• Directions for this task
Below are the entries to work from; restate word for word the portion that opens with the line containing "Focus the Läge Rikets nät coordinates field" and closes with the line containing "Apply right text", keeping both.

• Dataset content
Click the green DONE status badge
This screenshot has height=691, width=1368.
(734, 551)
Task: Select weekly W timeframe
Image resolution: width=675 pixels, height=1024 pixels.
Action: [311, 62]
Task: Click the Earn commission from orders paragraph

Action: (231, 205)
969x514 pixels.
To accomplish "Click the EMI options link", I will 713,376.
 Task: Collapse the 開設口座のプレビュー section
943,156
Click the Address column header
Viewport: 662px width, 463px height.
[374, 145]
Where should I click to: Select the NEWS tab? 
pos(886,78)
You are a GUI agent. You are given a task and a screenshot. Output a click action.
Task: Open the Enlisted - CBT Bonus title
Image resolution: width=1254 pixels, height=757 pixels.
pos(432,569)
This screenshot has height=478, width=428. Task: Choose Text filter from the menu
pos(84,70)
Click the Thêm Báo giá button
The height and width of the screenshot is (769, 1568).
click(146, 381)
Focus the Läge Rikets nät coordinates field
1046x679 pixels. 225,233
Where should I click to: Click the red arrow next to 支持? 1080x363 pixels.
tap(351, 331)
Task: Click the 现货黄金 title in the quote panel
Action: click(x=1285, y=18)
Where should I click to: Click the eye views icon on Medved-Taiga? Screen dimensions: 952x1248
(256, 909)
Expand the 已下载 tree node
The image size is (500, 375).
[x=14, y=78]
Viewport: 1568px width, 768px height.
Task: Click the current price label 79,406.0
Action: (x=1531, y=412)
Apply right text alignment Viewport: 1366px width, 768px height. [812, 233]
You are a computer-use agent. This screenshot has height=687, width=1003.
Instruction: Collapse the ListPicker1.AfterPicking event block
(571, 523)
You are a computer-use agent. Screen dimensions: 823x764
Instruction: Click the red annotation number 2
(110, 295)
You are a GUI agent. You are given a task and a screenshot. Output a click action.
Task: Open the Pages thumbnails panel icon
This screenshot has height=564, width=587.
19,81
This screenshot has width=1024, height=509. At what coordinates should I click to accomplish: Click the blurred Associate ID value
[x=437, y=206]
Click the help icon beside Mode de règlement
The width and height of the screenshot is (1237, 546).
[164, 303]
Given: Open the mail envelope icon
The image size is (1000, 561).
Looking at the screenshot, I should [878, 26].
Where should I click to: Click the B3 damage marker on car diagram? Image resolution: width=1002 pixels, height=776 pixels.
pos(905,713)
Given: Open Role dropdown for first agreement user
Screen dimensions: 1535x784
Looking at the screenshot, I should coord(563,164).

• Answer section
Focus the Läge Rikets nät coordinates field
1046x679 pixels. 225,233
Where should I click to: Click the red arrow next to 支持? 1080x363 pixels.
tap(351, 331)
Task: Click the 现货黄金 title in the quote panel
Action: click(x=1285, y=18)
Where should I click to: Click the eye views icon on Medved-Taiga? Screen dimensions: 952x1248
(256, 909)
Expand the 已下载 tree node
The image size is (500, 375).
[x=14, y=78]
Viewport: 1568px width, 768px height.
Task: Click the current price label 79,406.0
Action: (x=1531, y=412)
Apply right text alignment Viewport: 1366px width, 768px height. [812, 233]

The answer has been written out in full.